AWS Kinesis optimal shards and cost estimation
AWS Kinesis optimal shards and cost estimation with hands on demo using producer and consumer long running tasks
Amazon Kinesis makes it easy to collect, process, and analyze real-time, streaming data at any scale at the most optimal costs. It supports real-time data such as video, audio, application logs, website clickstreams, and IoT telemetry data for various applications.
Calculation of optimal number of shards is important for improving the efficiency and lower the cost of the data stream.
We are going to use a simpler producer and consumer process using the code base present in this repo Kinesis shard estimation
Producer
Generates random characters, and then put the generated random characters into the stream as records.
Consumer
Gets batches of records and then seeks through the records for the search pattern and shows on terminal.

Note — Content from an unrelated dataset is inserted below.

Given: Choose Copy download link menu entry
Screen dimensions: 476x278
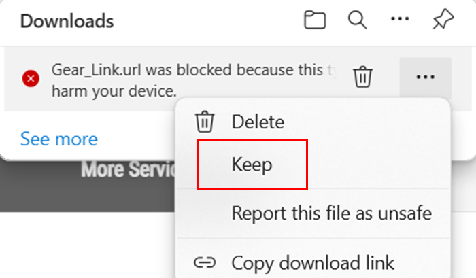Looking at the screenshot, I should pos(313,262).
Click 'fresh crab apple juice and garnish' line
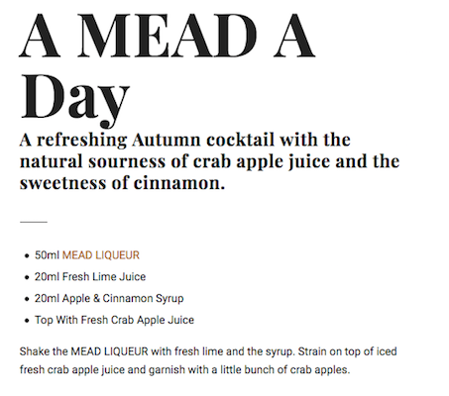449x396 pixels. pyautogui.click(x=184, y=369)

Now, install boto python package for interaction with AWS. pip install boto
and start the long running tasks.
Long running tasks
nohup python producer.py test --shard_count 1 --poster_count 50 --poster_time 34560 --quiet &
nohup python worker.py test --sleep_interval 0.1 --worker_time 34560 > 01consumer.out 2> 01worker.err < /dev/null &
With this setup done we will start getting the results from consumer where it will find the patterns in the data.

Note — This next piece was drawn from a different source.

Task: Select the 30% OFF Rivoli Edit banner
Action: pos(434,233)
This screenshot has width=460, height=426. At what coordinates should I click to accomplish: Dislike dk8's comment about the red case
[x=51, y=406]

+-> shard_worker:0 Got 25 Worker Records
+--> egg location: [797, 1893] <--+
+--> egg location: [1113] <--+
With this basic understanding and hands on we will look at a real world example and perform shard and cost estimation.
Shard estimation
Question
20 stock exchange servers are generating 10 records of 250kb of data each second. 3 trading servers are consuming 50000kb of such data each second. Estimate no. of shards required for this requirements in AWS Kinesis.
Solution
AWS has defined the below formula to calculate the number of shards
Number_of_shards = max(incoming_write_bandwidth_in_KiB/1024, outgoing_read_bandwidth_in_KiB/2048)
In our case,
incoming_write_bandwidth_in_KiB =
avg.data size in kb * records per second
= 250 * 20* 10 = 50000
outgoing_read_bandwidth_in_KiB =
incoming_write_bandwidth_in_KiB * consumers
= 50000 * 3 = 150000
So, No.of.Shards
= max (50000/1024,150000/2048)
= max (48.8 , 73.2)
= 73.2
and hence 74 shards.
Cost estimation
Total number of shards = 74 Hours in a month = 730
74 shards x 730 hours in a month = 54,020.00 Shard hours per month
54,020.00 Shard hours per month x 0.015 USD = 810.30 USD
Shard hours per month cost: 810.30 USD
There can be additional cost based on Extended data retention or Enhanced fan-out etc. if being used.